Although bundled payments show promise as a method for containing healthcare costs while improving quality, some industry experts have expressed concern that this new payment model will hold back innovation efforts, Rebecca Paradis, a senior health policy associate at the Network for Excellence in Health Innovation (a nonprofit, nonpartisan health policy institute), writes in Health Affairs.
Bundled payment models are growing in prevalence and popularity — for instance, Medicare has launched a Bundled Payments for Care Improvement initiative. However, the focus on cost in bundled payment programs could discourage the adoption of new drugs and devices (particularly ones that are expensive in the short-term but could improve patient satisfaction long-term), as well as experimentation, according to Ms. Paradis.
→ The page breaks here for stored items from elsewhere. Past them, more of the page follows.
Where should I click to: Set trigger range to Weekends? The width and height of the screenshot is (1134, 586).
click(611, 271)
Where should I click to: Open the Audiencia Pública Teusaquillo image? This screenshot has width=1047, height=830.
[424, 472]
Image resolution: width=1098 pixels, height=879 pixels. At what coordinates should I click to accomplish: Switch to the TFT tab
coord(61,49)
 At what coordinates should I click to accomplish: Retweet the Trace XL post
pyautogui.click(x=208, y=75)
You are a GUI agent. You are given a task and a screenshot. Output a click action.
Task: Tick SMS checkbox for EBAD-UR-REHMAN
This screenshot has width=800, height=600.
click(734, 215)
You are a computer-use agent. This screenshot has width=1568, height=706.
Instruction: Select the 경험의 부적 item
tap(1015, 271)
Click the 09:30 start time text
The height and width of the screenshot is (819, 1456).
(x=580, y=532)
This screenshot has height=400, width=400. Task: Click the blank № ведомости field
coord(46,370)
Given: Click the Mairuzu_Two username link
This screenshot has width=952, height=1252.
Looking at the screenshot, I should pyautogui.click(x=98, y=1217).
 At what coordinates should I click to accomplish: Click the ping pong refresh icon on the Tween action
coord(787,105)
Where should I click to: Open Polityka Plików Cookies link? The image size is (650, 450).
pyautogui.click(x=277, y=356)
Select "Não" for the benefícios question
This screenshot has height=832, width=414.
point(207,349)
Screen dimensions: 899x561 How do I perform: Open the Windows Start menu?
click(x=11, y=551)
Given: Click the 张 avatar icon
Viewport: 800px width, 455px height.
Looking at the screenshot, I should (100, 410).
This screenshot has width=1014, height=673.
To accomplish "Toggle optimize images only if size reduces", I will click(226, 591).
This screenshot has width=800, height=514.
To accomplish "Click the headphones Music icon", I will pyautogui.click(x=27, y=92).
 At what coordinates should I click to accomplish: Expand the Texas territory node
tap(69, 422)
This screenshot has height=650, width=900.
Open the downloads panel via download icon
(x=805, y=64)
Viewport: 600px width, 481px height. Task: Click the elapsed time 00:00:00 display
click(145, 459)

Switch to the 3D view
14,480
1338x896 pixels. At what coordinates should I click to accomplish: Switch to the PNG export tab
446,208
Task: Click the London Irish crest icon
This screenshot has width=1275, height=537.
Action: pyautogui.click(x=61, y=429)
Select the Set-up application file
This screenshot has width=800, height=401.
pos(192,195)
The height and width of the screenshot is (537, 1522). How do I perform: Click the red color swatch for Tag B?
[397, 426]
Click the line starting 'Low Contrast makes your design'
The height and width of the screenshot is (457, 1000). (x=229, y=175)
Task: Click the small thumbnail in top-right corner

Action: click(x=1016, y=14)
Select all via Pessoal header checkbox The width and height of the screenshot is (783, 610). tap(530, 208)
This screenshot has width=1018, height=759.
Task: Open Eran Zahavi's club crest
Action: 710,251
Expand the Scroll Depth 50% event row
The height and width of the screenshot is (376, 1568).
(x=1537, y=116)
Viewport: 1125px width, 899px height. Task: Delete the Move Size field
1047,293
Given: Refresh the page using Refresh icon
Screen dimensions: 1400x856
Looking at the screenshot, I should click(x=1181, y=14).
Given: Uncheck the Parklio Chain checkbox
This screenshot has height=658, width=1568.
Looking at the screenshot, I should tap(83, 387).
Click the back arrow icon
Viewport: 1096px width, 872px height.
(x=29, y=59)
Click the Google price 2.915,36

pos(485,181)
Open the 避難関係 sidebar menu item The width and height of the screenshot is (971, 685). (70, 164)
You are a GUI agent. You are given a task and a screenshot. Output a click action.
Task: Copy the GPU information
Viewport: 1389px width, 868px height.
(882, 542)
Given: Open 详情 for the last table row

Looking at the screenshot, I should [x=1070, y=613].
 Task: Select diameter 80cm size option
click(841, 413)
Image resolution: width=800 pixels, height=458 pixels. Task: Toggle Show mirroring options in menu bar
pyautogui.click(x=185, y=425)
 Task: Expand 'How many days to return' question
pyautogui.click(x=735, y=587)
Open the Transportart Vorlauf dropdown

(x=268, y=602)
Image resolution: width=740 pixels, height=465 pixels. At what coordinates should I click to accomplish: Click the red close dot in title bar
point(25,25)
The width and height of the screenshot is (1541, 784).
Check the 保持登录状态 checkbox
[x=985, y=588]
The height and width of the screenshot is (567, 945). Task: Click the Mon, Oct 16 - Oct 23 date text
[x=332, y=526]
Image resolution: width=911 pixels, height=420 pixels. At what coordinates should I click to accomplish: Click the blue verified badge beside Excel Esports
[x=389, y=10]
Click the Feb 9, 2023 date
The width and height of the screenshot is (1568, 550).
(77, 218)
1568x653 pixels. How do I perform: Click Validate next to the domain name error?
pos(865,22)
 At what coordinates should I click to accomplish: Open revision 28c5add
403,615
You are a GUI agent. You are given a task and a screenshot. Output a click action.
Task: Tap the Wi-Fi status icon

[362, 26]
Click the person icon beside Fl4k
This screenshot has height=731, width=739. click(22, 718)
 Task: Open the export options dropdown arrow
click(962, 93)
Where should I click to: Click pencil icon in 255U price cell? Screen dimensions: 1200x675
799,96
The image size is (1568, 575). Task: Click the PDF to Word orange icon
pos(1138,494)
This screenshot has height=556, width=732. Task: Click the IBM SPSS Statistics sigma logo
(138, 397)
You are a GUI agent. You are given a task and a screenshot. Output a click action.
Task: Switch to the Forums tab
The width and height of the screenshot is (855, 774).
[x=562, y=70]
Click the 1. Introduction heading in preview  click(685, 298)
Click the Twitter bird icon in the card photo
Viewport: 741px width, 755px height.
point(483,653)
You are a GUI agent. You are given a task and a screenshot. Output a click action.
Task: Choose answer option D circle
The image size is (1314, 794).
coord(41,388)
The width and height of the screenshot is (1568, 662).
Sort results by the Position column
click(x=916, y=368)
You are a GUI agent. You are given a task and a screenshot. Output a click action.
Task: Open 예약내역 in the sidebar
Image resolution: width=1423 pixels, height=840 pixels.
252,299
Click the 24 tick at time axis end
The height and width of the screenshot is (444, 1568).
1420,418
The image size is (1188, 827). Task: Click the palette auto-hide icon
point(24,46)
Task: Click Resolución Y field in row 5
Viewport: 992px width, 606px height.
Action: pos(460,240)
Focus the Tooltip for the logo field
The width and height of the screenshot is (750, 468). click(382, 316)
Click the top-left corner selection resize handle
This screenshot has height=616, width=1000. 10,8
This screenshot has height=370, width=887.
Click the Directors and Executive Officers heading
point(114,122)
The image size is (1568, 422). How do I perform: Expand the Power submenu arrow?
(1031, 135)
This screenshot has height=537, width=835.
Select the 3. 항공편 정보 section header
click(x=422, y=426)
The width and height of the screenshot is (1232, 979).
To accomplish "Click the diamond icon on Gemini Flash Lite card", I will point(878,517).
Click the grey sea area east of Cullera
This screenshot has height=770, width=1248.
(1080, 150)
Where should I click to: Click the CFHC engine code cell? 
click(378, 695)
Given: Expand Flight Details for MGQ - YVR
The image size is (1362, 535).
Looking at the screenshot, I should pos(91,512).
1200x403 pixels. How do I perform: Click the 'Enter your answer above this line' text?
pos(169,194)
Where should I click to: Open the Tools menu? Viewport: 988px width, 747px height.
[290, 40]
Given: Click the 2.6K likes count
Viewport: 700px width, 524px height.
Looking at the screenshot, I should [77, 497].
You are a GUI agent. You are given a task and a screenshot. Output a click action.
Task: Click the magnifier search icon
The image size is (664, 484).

“The bottom line: quality metrics are not moving as fast at the pace of bundled payments adoption and are not yet creating adequate safeguards for patient access to innovation,” she writes. “Experts believe that current metrics are not robust enough to account for a broad spectrum of results, particularly in complex diseases like cancer, where bundled payments are increasingly popular.”
In order to prevent bundled payments from hindering innovation, Ms. Paradis recommends the development of safeguards for experimentation, including add-on payments and carve-outs. Additionally, industry members must collect cost and clinical effectiveness information on innovations to support adoption, and there needs to be multi-sector coordination and consensus surrounding quality improvement measures that will reflect a broader range of outcomes.
“As this environment continues to develop, it will be important to have all parties — patients, providers, payers, employers and innovators — at the table to discuss strategies to accommodate innovation,” she writes.